International «Deutschland wird langsam in den Krieg hineingezogen»

Deutschland liefert den Kurden im Nordirak Panzerabwehr-Raketen und Panzerfäuste, um sie im Kampf gegen die Extremistenmiliz Islamischer Staat (IS) zu unterstützen. Statt im Alleingang zu handeln, täte Deutschland besser daran, Wert auf ein UNO- oder ein EU-Mandat zu legen, so ein Nahost-Experte.

500 Panzerabwehrraketen, 16'000 Sturmgewehre, 10'000 Handgranaten und 240 Panzerfäuste: So sieht die Waffenliste für die Peschmerga-Kämpfer im Kampf gegen die Terrormiliz IS im Nordirak aus. Insgesamt haben die Rüstungsgüter aus Bundeswehr-Beständen einen Wert von 70 Millionen Euro.

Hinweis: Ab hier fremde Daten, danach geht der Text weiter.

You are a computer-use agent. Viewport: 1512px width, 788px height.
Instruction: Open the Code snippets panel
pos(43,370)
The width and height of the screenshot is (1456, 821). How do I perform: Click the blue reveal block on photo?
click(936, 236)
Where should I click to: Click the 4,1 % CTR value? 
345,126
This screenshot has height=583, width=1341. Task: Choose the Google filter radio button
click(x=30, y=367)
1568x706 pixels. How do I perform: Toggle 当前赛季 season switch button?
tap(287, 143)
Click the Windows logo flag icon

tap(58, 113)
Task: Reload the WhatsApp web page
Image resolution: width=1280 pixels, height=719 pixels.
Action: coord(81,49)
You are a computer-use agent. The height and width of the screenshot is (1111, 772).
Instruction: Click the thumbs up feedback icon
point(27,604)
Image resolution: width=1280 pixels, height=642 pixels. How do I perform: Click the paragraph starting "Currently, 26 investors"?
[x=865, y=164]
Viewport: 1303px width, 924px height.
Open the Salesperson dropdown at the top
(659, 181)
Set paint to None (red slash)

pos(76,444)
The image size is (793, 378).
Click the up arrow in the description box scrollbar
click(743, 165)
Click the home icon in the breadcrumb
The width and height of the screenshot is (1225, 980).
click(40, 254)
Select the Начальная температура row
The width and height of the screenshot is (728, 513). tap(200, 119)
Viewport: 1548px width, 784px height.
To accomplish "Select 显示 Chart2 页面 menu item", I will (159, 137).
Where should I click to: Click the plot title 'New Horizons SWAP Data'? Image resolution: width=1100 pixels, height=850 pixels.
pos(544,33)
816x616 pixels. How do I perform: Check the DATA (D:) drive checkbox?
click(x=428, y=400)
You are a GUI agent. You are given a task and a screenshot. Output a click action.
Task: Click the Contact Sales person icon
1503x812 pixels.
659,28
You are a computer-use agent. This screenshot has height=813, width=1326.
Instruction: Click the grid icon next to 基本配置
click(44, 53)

Seit Tagen war über die Unterstützung debattiert worden. Am Sonntagabend verabschiedete eine Ministerrunde unter der Leitung von Kanzlerin Angela Merkel nun den Entscheid. Die Waffenlieferung werde am Verlauf des Krieges nichts ändern, ist Michael Lüders überzeugt. Der Politik- und Islamwissenschaftler sagt im Gespräch mit SRF, die Extremistenmiliz IS werde dadurch nicht vernichtend geschlagen.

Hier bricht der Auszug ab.